Records from a data collection:
^^^^

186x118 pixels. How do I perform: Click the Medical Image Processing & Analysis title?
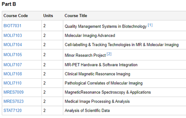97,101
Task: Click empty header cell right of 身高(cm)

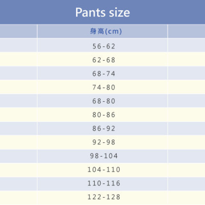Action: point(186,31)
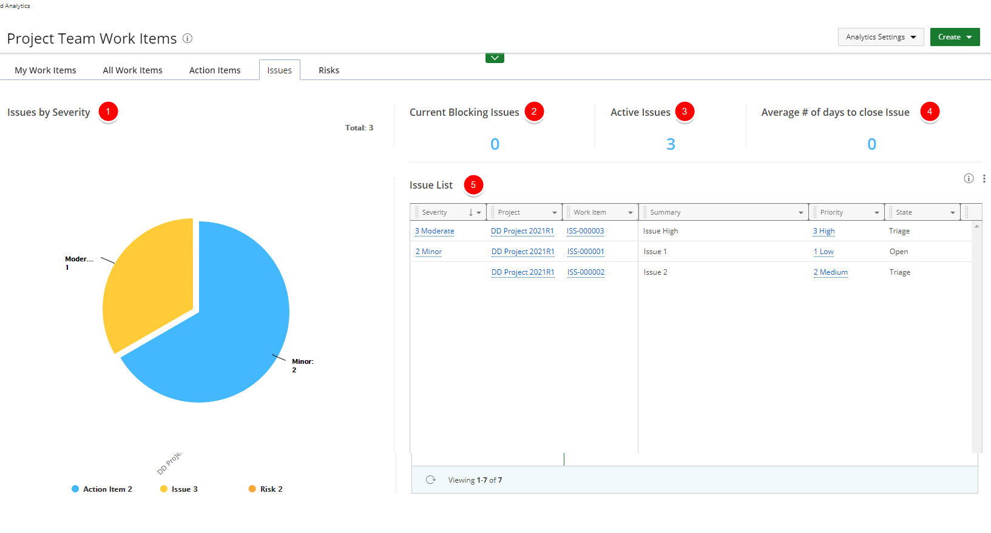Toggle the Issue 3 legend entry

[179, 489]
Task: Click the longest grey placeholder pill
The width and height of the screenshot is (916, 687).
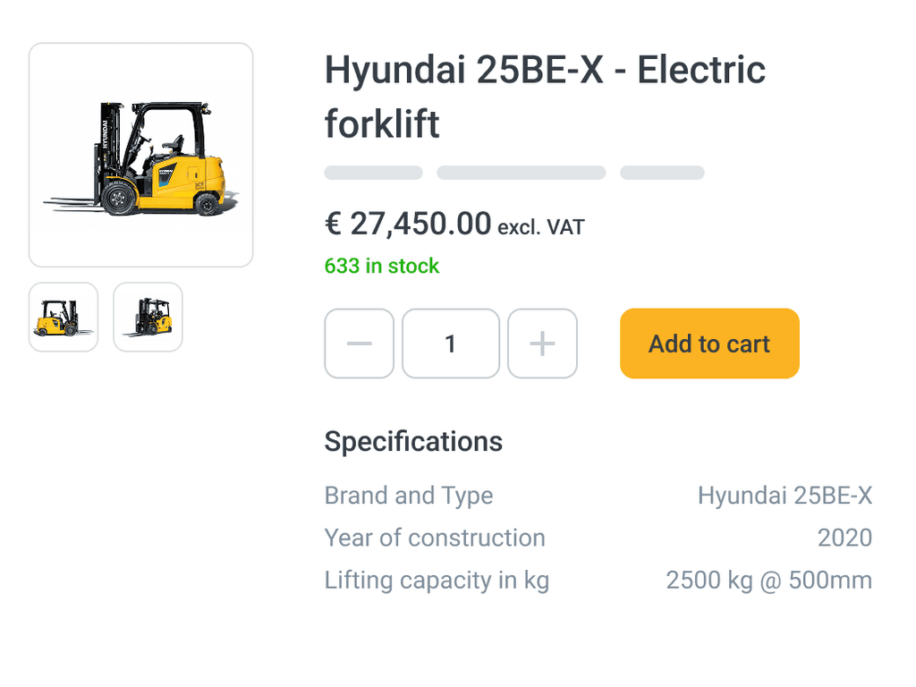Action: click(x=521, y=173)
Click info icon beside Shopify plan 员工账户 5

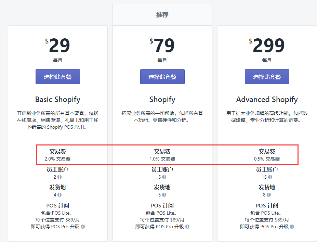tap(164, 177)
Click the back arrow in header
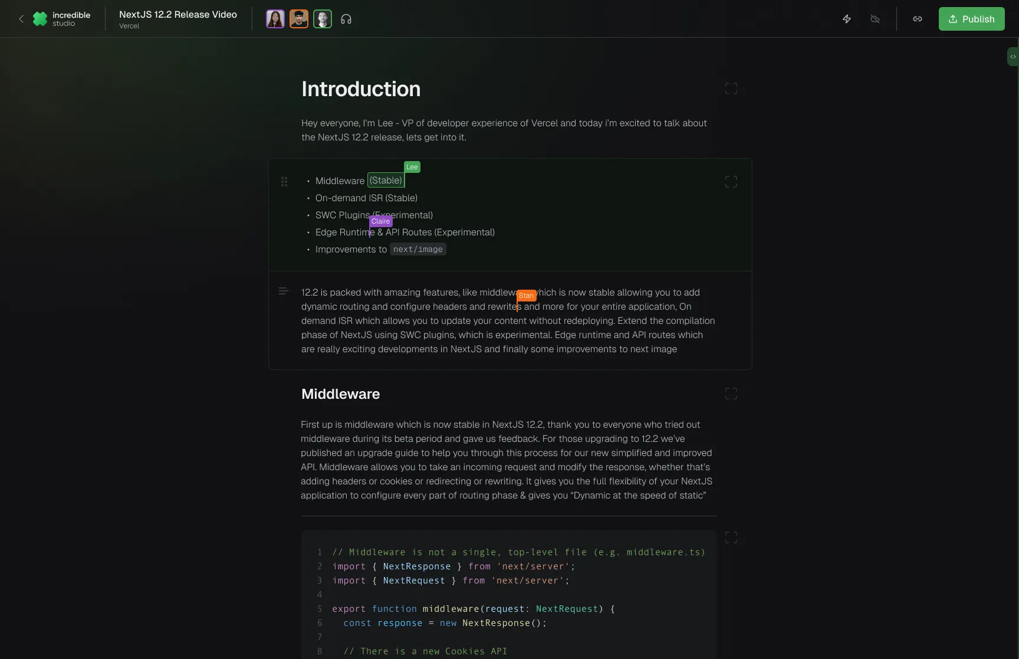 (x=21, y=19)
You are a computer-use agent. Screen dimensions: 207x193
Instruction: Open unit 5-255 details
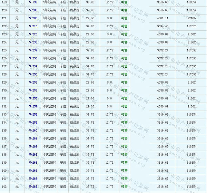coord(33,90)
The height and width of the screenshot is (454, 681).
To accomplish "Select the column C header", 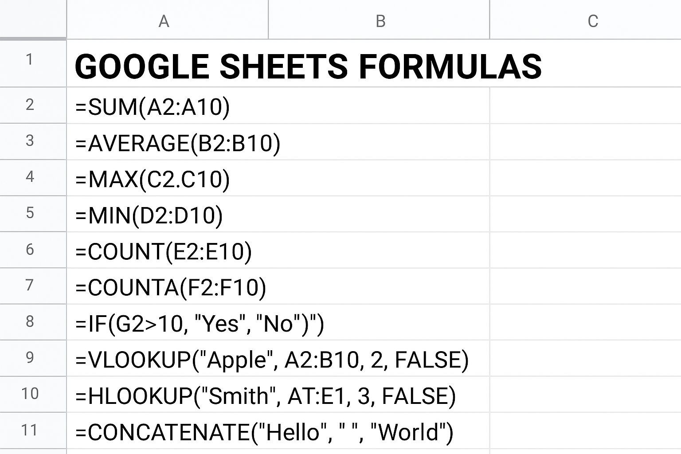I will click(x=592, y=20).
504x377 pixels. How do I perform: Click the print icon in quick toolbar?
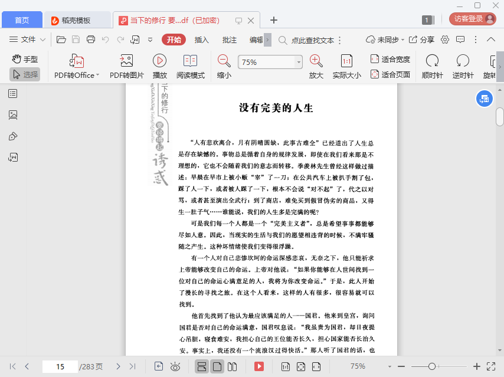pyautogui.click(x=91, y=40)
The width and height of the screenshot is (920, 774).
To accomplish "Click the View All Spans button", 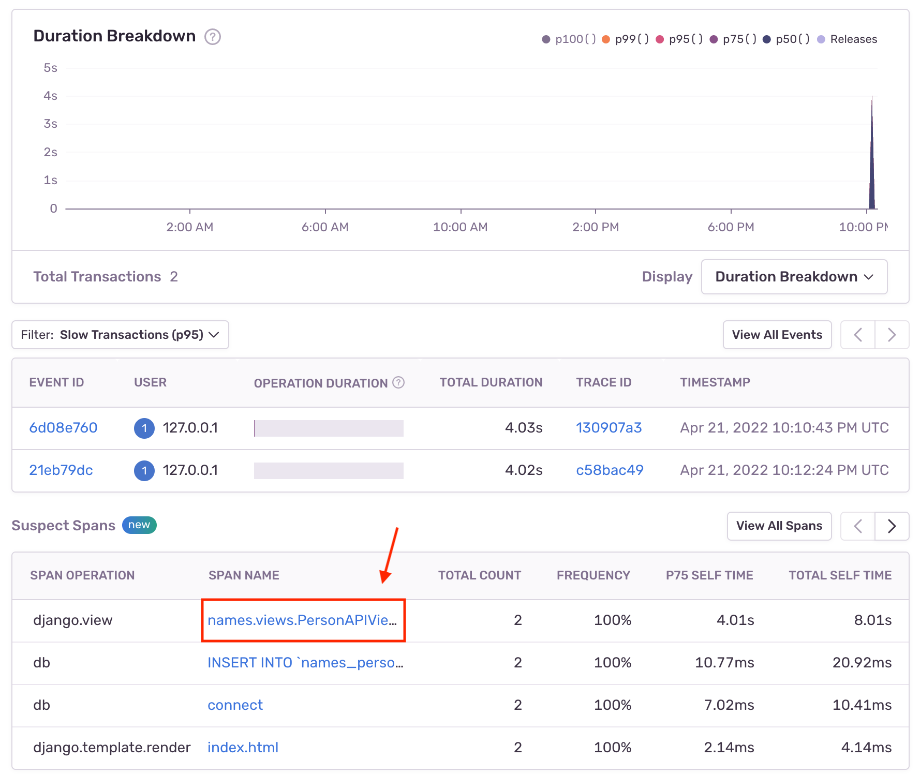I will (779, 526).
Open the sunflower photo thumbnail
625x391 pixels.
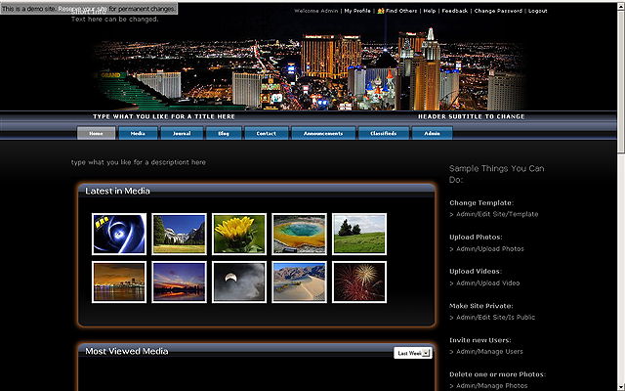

^^^^

About this task: Pictures excluded, print only the lines from the one with "Open the sunflower photo thumbnail" through the end of the entries above, exactly as written.

Worked solution:
Open the sunflower photo thumbnail
625x391 pixels.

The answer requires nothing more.